Soldados e policiais, auxiliados por helicópteros, continuavam nesta segunda-feira a busca por dezenas de pessoas sequestradas anteontem por guerrilheiros do Exército de Libertação Nacional (ELN) durante uma missa em uma igreja de Cali, Colômbia.
O general Jorge Mora, comandante do exército, disse na manhã de ontem que ainda não possui o número exato de pessoas mantidas nas mãos dos rebeldes. Por dados fornecidos por pessoas libertadas, ele estima que pelo menos 40 homens e 20 mulheres continuam detidos.
Cerca de trinta rebeldes armados trajando uniformes militares entraram anteontem no meio de uma missa dominical na igreja La María, em uma área exclusivamente residencial do sul de Cali. Alguns dos libertados garantem que os insurgentes entraram no templo rústico fazendo-se passar por membros do exército em operação para desativar uma bomba.

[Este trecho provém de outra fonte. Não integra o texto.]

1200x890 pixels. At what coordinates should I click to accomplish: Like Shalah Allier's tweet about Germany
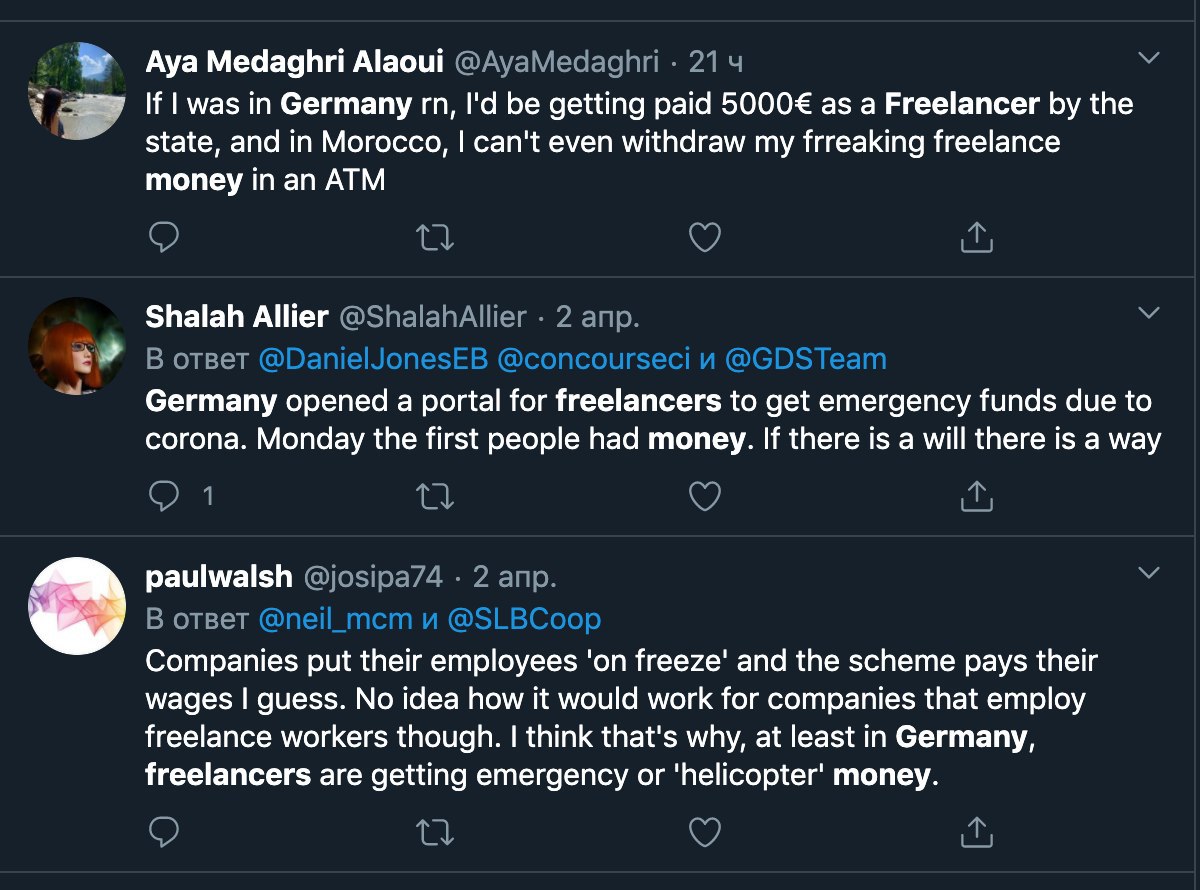tap(705, 496)
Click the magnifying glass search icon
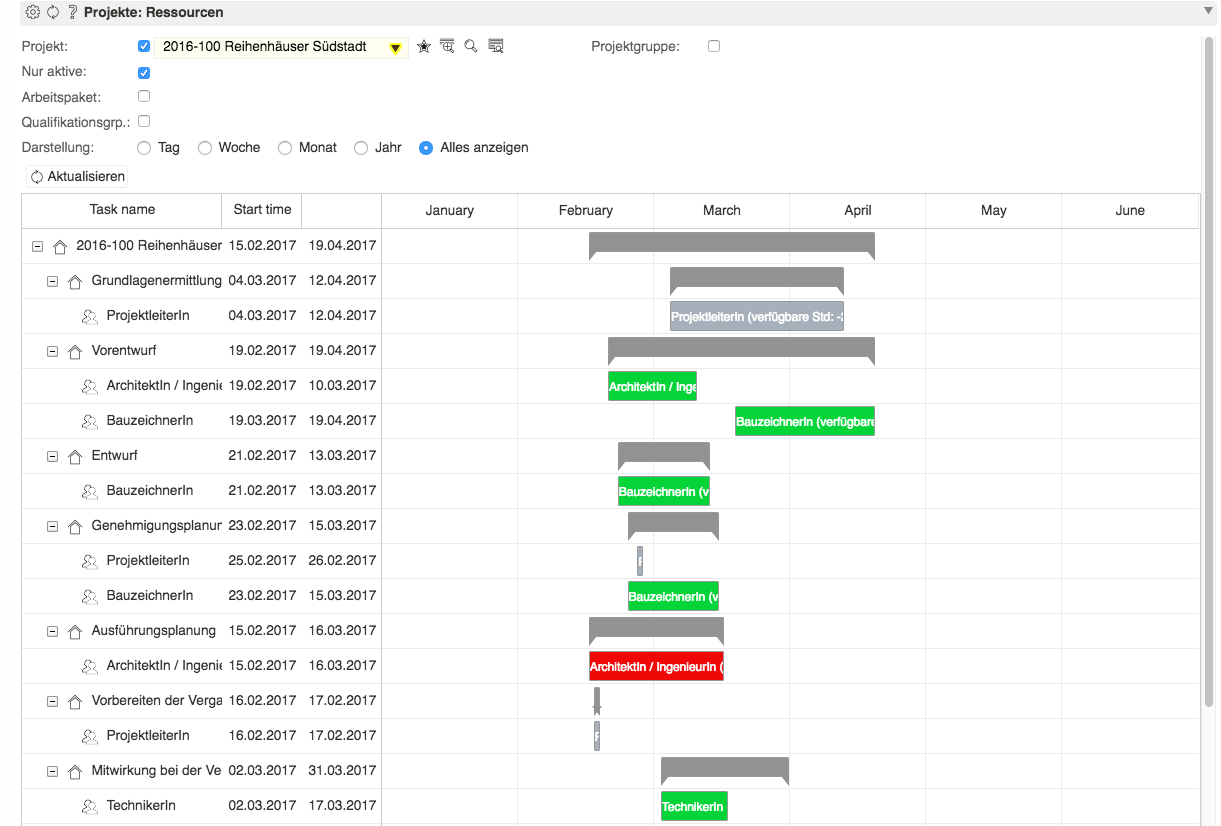 click(x=471, y=47)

Após retirar os fiéis da igreja, os colocaram em dois caminhões e saíram da cidade rumo a uma região montanhosa ao sul de Cali. Em um local chamado La Estrella, dividiram os sequestrados e saíram com todos os homens em uma direção desconhecida, segundo relatos de reféns libertados.
Os rebeldes, perseguidos por forças de segurança até as montanhas próximas de Cali, cerca de 300 quilômetros ao sudoeste de Bogotá, abandonaram posteriormente dezenas de detidos. Até ontem à noite, o exército informava a libertação e resgate de 84 pessoas entre elas, cerca de 20 crianças e adolescentes.
‘‘Não entendo como (o ELN) fez tamanha estupidez. É um grande terror político’’, comentou Jaime Zuluoaga, professor do Instituto de Estudos Políticos da Universidade Nacional.
‘‘Era o único terror que faltava a eles, principalmente quando o ELN é o grupo insurgente que mais ênfase dá à tentativa de chegar a acordos humanitários. É de uma incoerência inacreditável’’, acrescentou o analista ao ser questionado pela Associated Press.